There’s a gap in the continuous delivery and DevOps story. Faster service delivery and tight business/IT alignment are certainly ushering in a new approach to development. However, it is imperative to ensure that the containers receiving the deployed code are right-sized for the application architecture and the expected production load.
So what do you do? Most companies rely on multiple fragmented tools to monitor their IT infrastructure and apps. However, these point solutions fail to provide the big picture visibility you need to respond to business demands.
The issue is brought into sharp relief in the cloud environment. Here, the ultimate promise is that you only pay for the services you use. If the cloud environment isn’t sized correctly, you’re likely to be paying for unused capacity, or worse, your app cannot meet peak demand and become unresponsive. This is a waste of precious resources, and money, as well as potentially lost revenue and prestige or brand trust.
For example, in the United States Cyber Monday is the Monday following the Thanksgiving holiday. It is a day that online retailers offer exceptional bargains. This past Cyber Monday, November 30, 2015, Target Corp. was unable to handle the surge of e-commerce traffic to its site and the website became inaccessible to many users, many of which were in the middle of making purchases. Many online guests were shown the message shown below instead of their shopping cart, or product catalog.
Target Corp was in good company that day. Newegg, HP and newcomer Jet.com, Saks (mobile), Victoria’s Secret, Shutterfly, and Footlocker all suffered delays or outages. PayPal also suffered an outage which prevent shoppers from buying goods on sites that use PayPal’s payment service.
For all the talk and hype surrounding DevOps and Continuous Delivery, it seems that just doing things faster is far too short sighted a goal and myopic in scope. What is needed is an automated IT performance and capacity management solution — like Automic Sysload for instance — that can anticipate future computing requirements and is included in and part of a DevOps practice or Continuous Delivery pipeline.
This is a powerful force in Continuous Delivery and DevOps. It means you can perform in-depth strategic analysis of your load tests, indicating what the deployment environment for the new or updated service should look like. What would you prefer: a calculation from your existing patchwork of tools showing you need 18 nodes, or a comprehensive forecasted prediction, including projections and baselines, showing you only need 10 nodes? I think we know the answer.

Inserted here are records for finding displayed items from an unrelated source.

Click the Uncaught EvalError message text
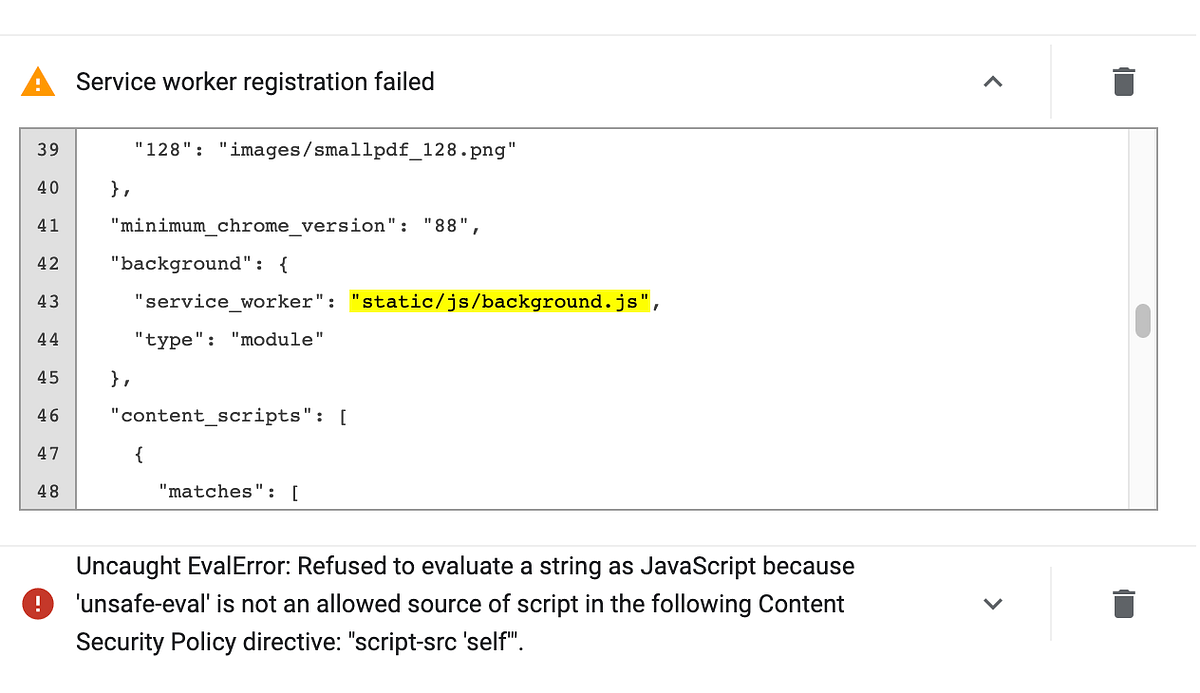464,603
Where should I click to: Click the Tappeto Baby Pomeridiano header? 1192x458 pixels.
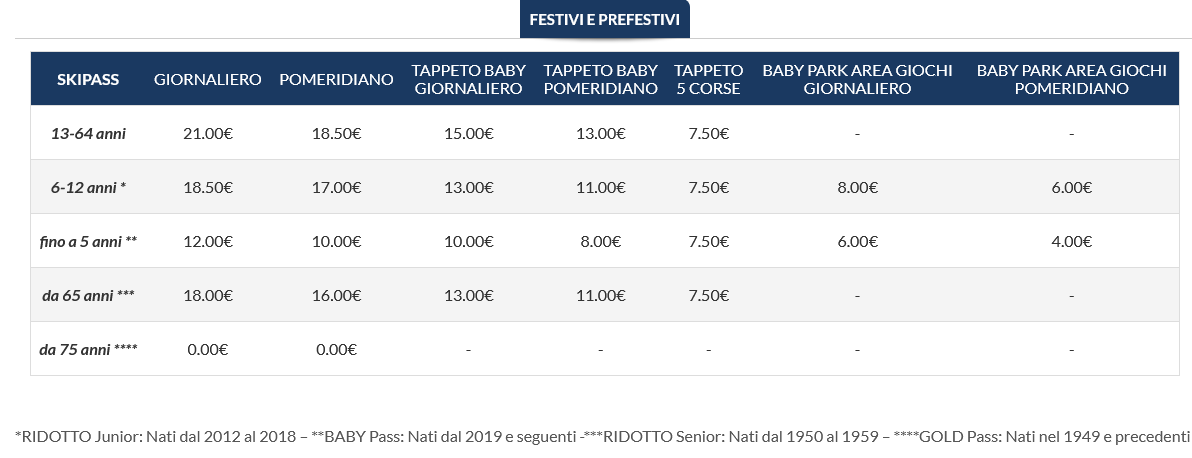point(601,79)
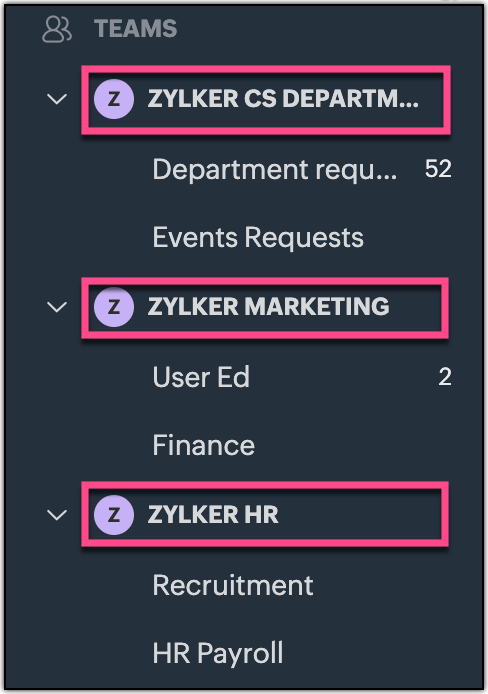
Task: Click the ZYLKER MARKETING team name
Action: 269,307
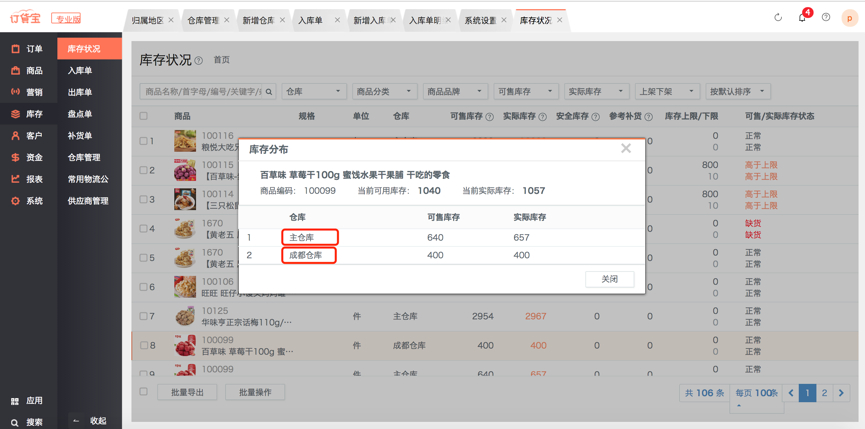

An automated approach to predictive capacity management enhances your DevOps strategy and Continuous Delivery capability in other ways. A dashboard view of your IT resources use can be used to identify saturation points to reduce risk and reduce the chance of an outage. Simulations can model virtual and physical application workload placement on existing infrastructure to determine the impact of long-term changes.
Predictive capacity management can also act as a powerful negotiating tool when dealing with cloud providers. By accurately sizing the application during the QA stage, for example, you can determine a more accurate pricing forecast. Better still, you can query the cloud providers to find the best deal for your hosted service.